The text is larded with literary allusions as well as with detailed evocations of socialist realist paintings (which may be some kind of ironic leg-pull given that the novel itself is neither realist nor socialist). Its incarceration of the fascist writer Henningsen (he of the Hitlerian moustache) recalls Ezra Pound in the cage at Pisa. There is (another) picnic at Hanging Rock. Robin Telford, a central character and the first featured in the ‘Dramatis Personae’, learns from Reginald Thomas, ‘radio dramatist and seer’, whom the wartime conservative government imprisons and tortures, that ‘sometimes only what has been imagined is the truth’. Much is made of Poe’s ‘Purloined Letter’, a copy of which is, all too appropriately, purloined. Like Alice, a character makes significant discoveries through the looking glass.

john a scottJohn A. Scott and ABR editor Peter Rose

Like a modernist rather than a postmodernist novel (consider the openings and closings of both Ulysses and Finnegans Wake as literary versions of the ouroboros, the great serpent with its tail in its mouth), N describes in over five hundred and eighty pages a full circle. It begins with Missy Cunningham, ‘piano teacher, model, wife to social realist artist Roy, mother to Ross’, watching her son play with his lead soldiers and extrapolating notions of the actual war. It ends, with the same scene, but with a significant difference. ‘Missy watches as her son takes them [his lead soldiers], one in each hand, holding them a moment above the darkness. He lets them fall. He reaches for the lid, brings it down upon the box. And in that moment everything disappears.’ Our revels now are ended … In my end is my beginning. Echoes to end a book full of echoes.

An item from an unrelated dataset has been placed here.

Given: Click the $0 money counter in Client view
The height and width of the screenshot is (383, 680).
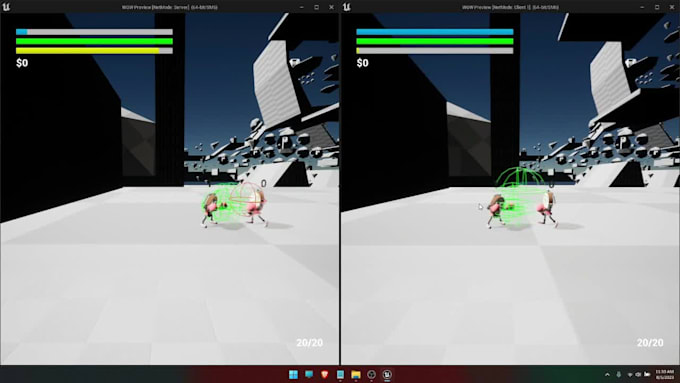Looking at the screenshot, I should pos(363,63).
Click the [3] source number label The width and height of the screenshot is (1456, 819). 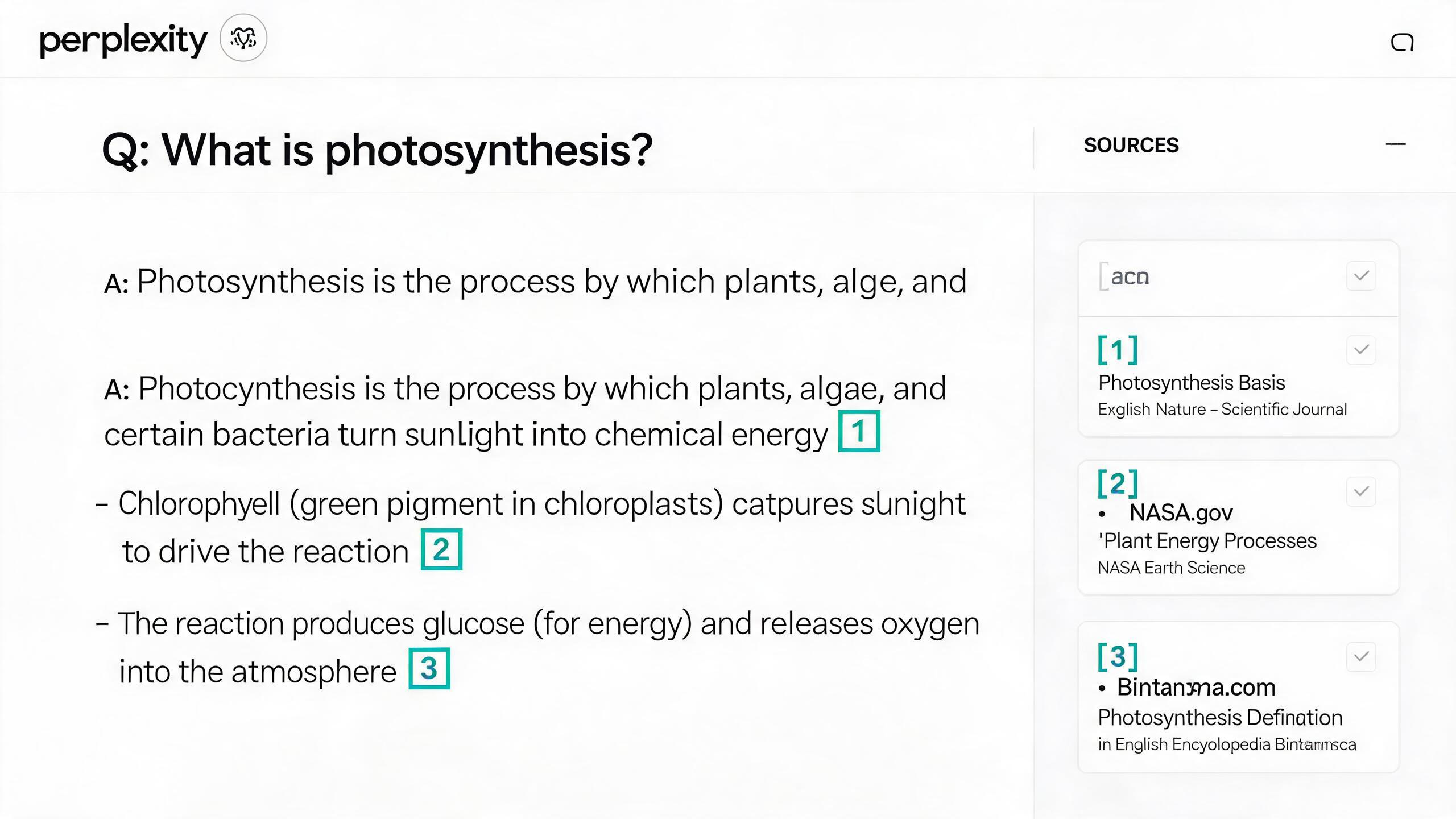[1118, 656]
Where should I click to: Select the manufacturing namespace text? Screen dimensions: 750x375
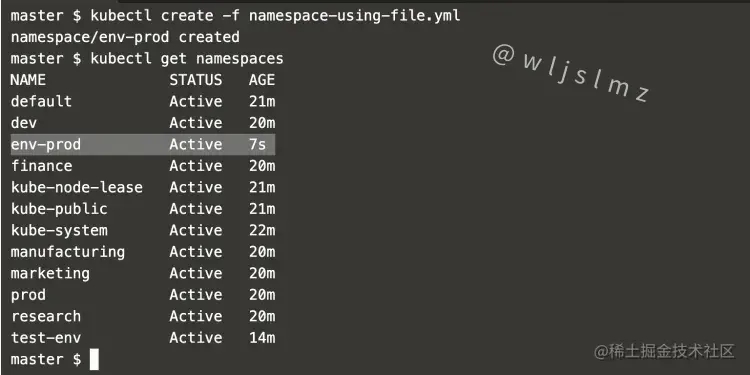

And what of N ? What can the book’s teasing title signify? Well, it does play crucial parts in the plot, but to reveal any of these, perhaps even to speculate upon their significance, would constitute a spoiler. It might be suggested that it does not signify Nazi, or Nowra, or ‘Nevermore’. Nor does it serve its author’s several purposes in the way that ‘V’ does Pynchon in the novel of that name. No, it serves far simpler ends than that. Here an anecdote may be of some use. Anthony Burgess expressed surprise that Vladimir Nabokov (that’s ‘V’ and ‘N’ at one hit) did not sign himself ‘N’. ‘After all,’ Burgess added, ‘it was good enough for Napoleon.’ And good enough for John A. Scott?